## Yapılacak İşler
**1.** Tevbe Suresi metninin "118- Allah, hükümleri" ile başlayıp "kabul edicisidir, merhametlidir." ifadesine kadar uzanan bölümünü, "yeryüzü" yerine "dünya" koyarak yeniden yazın.
**2.** Tevbe Suresi metnini son cümlesinden sonra devralıp sürdürün.

## Okunacak Metin

━━━━━━━━

BESMELE

بِسْمِ اللّهِ الرَّحْمـَنِ الرَّحِيمِ

17 Temmuz 2009 Cuma

ENSAR,MUHACİR VE ÜÇ KİŞİNİN TEVBELERİ

Tevbe Suresi

ENSAR,MUHACİR VE ÜÇ KİŞİNİN TEVBELERİ

Alışveriş sözleşmesinin özü bu olduğuna göre, hangi sebepten dolayı olursa olsun, gücü yeten birinin cihaddan geri kalması son derece çirkin bir davranış ve büyük bir suçtur. Savaş konusunda başgösteren çekimserlik ve geride kalma eylemi ortadaydı; dolayısıyla bu eylemin ele alınması ve irdelenmesi kaçınılmazdı... Aşağıdaki ayetlerde, savaş konusunda samimi müslümanlar arasında başgösteren çekimserlik ve geride kalma eylemlerini aşan mü'minlere yönelik yüce Allah'ın rahmetinin ve lütfunun boyutları açıklanmakta ve yüce Allah'ın onlardan kaynaklanan büyük, küçük tüm yanılgıları affettiği ifade edilmektedir. Ayrıca savaştan geri kalan ve haklarında herhangi bir hüküm verilmeyen üç kişinin akıbetleri de açıklanmaktadır. Daha önce de değinildiği gibi, bunlara ilişkin olarak yüce Allah'dan gelecek bir açıklama bekleniyordu. Nitekim bir müddet sonra haklarında şu hüküm indi:

117- Allah, Peygamber'in ve o zor anda onun peşinden giden muhacirler ile Ensar'ın tevbelerini kabul etti. O sırada onlardan bir grubun kalpleri kaymanın eşiğine gelmişti. Arkasından O, onların tevbelerini kabul etti. Çünkü O, onlara karşı son derece şefkatli ve merhametlidir.

118- Allah, hükümleri ertelenen o üç kişinin de tevbelerini kabul etti. Sonunda yeryüzü bütün genişliğine rağmen onlara dar geldi, can sıkıntısından patlayacak gibi oldular, Allah'dan kaçmanın yine O'na sığınmaktan başka bir çıkar yolu olmadığını anladılar. Bunun üzerine Allah onların tevbelerini kabul etti ki, tevbe etsinler. Hiç kuşkusuz Allah, tevbelerin kabul edicisidir, merhametlidir.

━━━━━━━━

## Sağlanan Liste

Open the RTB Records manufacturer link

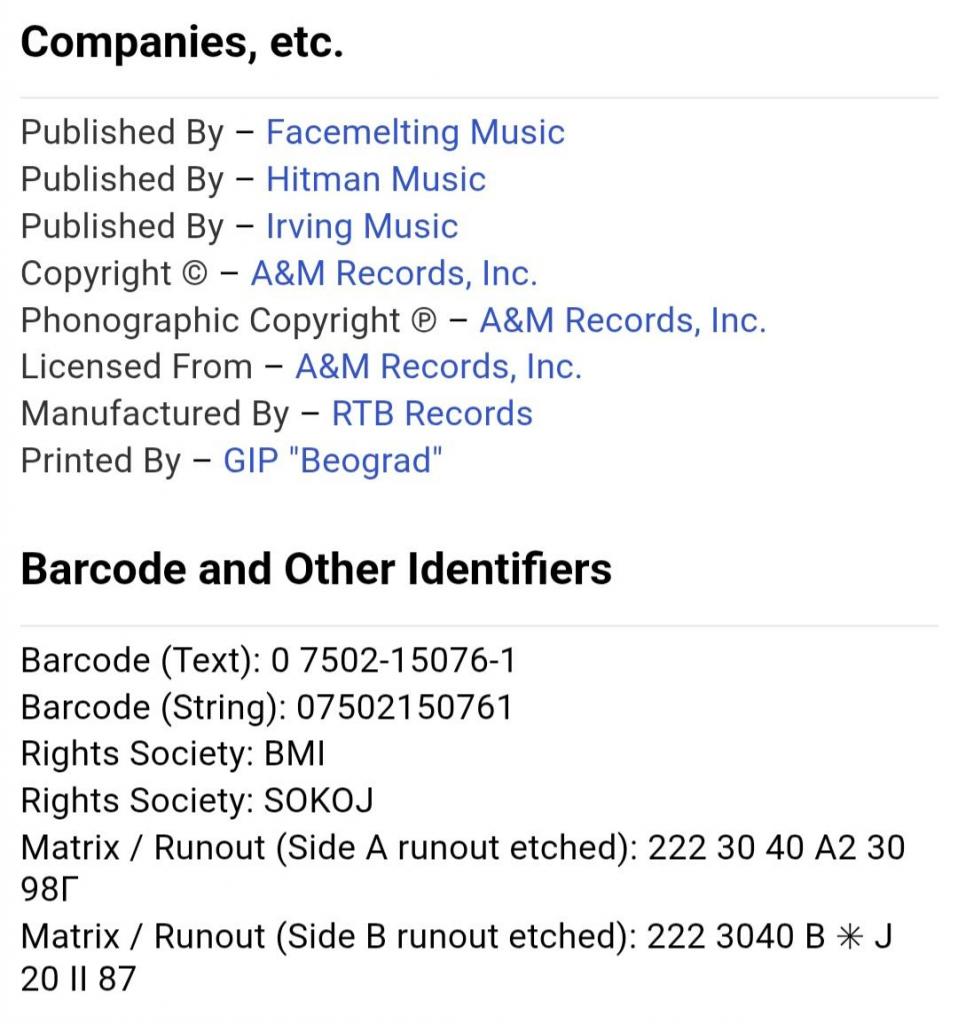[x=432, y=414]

━━━━━━━━

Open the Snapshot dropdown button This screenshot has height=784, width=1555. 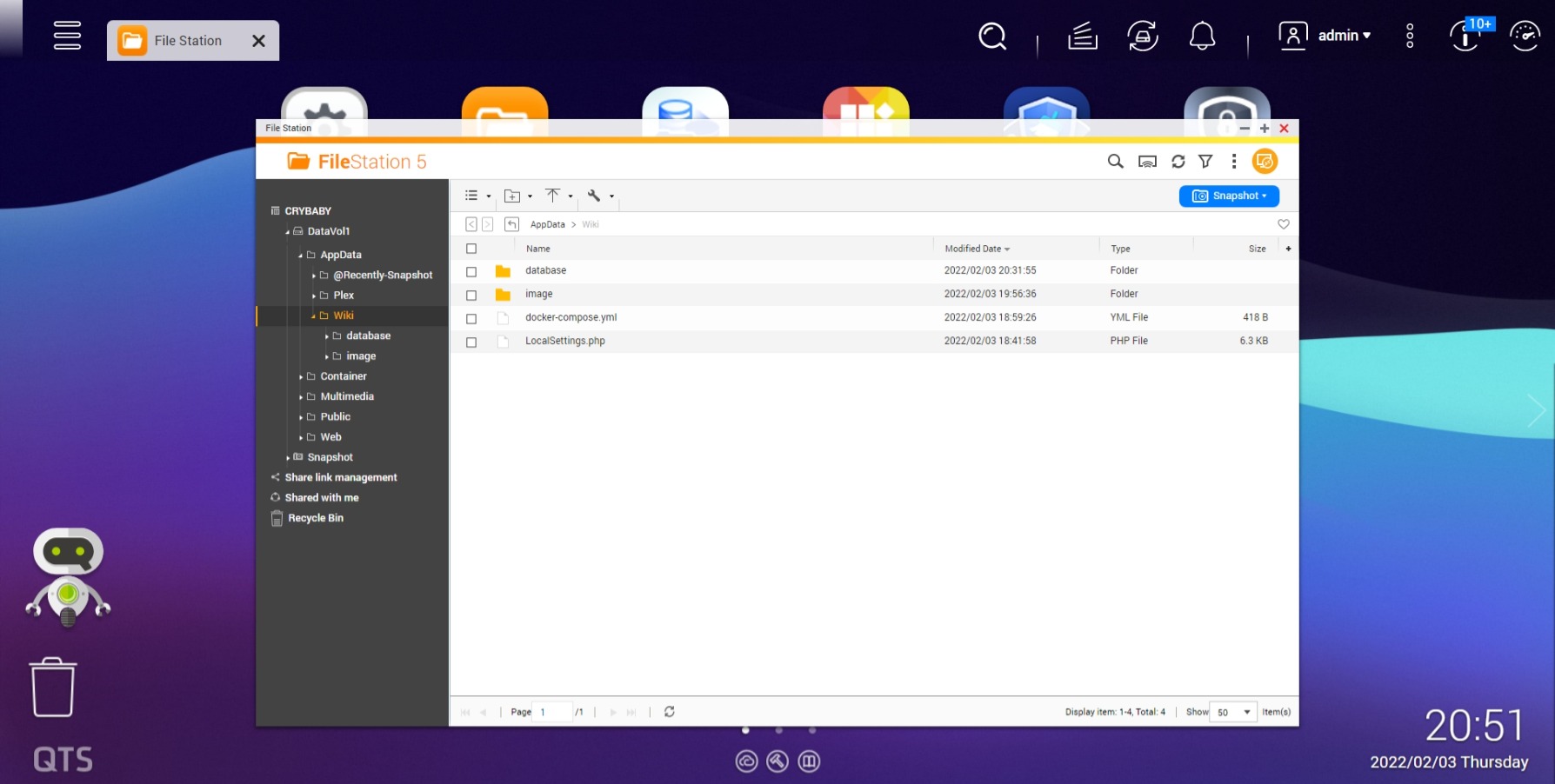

━━━━━━━━

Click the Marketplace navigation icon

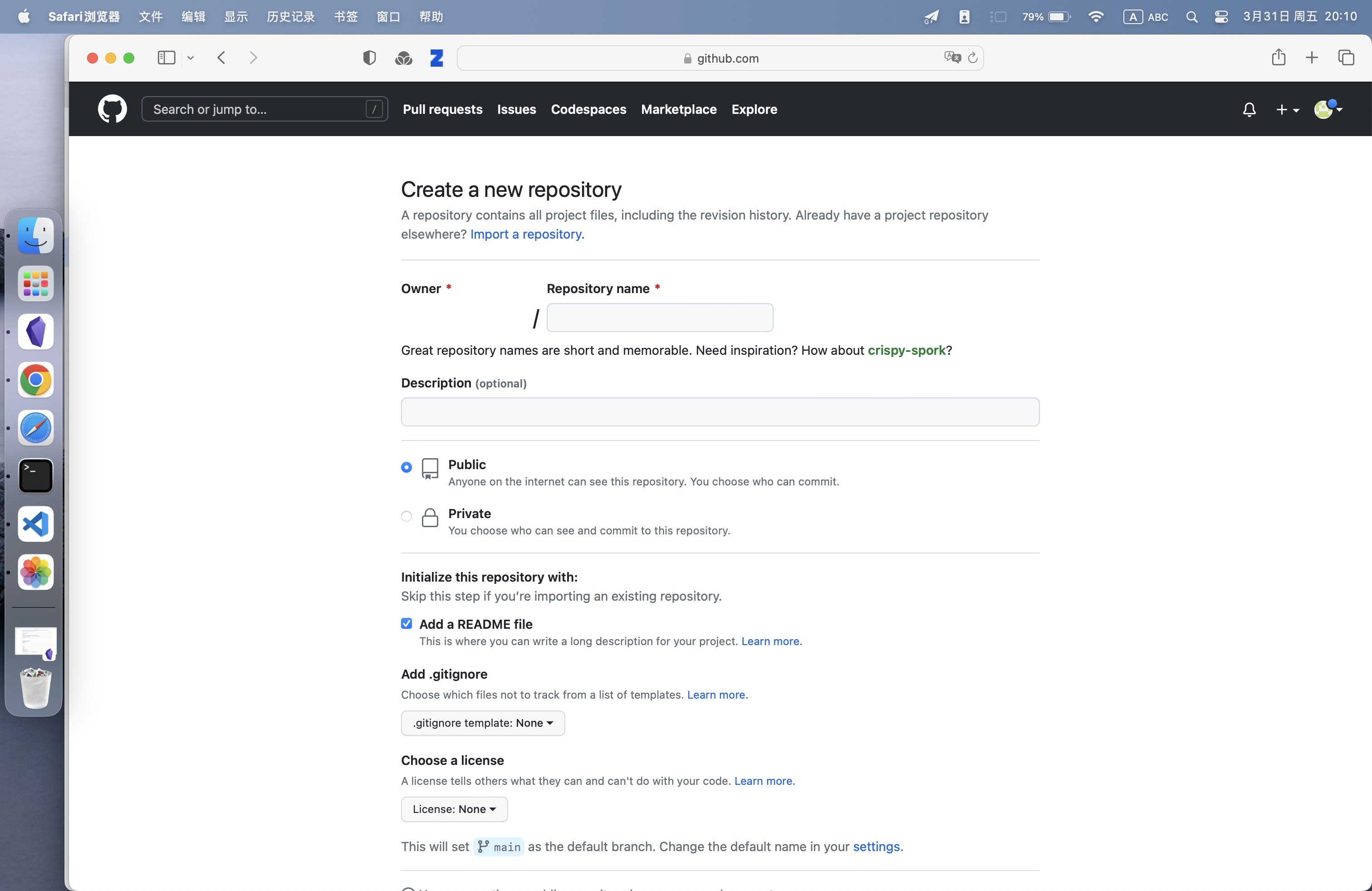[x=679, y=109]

━━━━━━━━

## Görev Sonuçları
**1.**
118- Allah, hükümleri ertelenen o üç kişinin de tevbelerini kabul etti. Sonunda dünya bütün genişliğine rağmen onlara dar geldi, can sıkıntısından patlayacak gibi oldular, Allah'dan kaçmanın yine O'na sığınmaktan başka bir çıkar yolu olmadığını anladılar. Bunun üzerine Allah onların tevbelerini kabul etti ki, tevbe etsinler. Hiç kuşkusuz Allah, tevbelerin kabul edicisidir, merhametlidir.

**2.**
Yüce Allah'ın Peygamberinin -salât ve selâm üzerine olsun- tevbesini kabul etmesi olayı, savaşta başgösteren olaylar bir bütün olarak ele alındığı zaman anlaşılabilir. Bu konunun, geçen ayetlerde yüce Allah'ın peygamberine açıkladığı olayla ilgili olduğu ortadadır: "Allah affetsin seni. Kimlerin doğru söyledikleri belli oluncaya ve kimlerin yalancı olduklarını belirleyinceye kadar onlara niçin izin verdin." Bu durum, birtakım kimselerin basit mazeretler ileri sürerek savaşa katılmama konusunda Peygamberimizden izin istemeleri, Peygamberimizin de izin vermesi üzerine gerçekleşmişti.

Kuşkusuz yüce Allah, Peygamberimizi -salât ve selâm üzerine olsun- bu içtihadından dolayı affediyor. Ama, özür bildirirken doğru söyleyenler ile yanıltıcı açıklamalar getiren yalancıların açığa çıkması için, bir süre beklemenin daha doğru olacağı uyarısında da bulunuyor.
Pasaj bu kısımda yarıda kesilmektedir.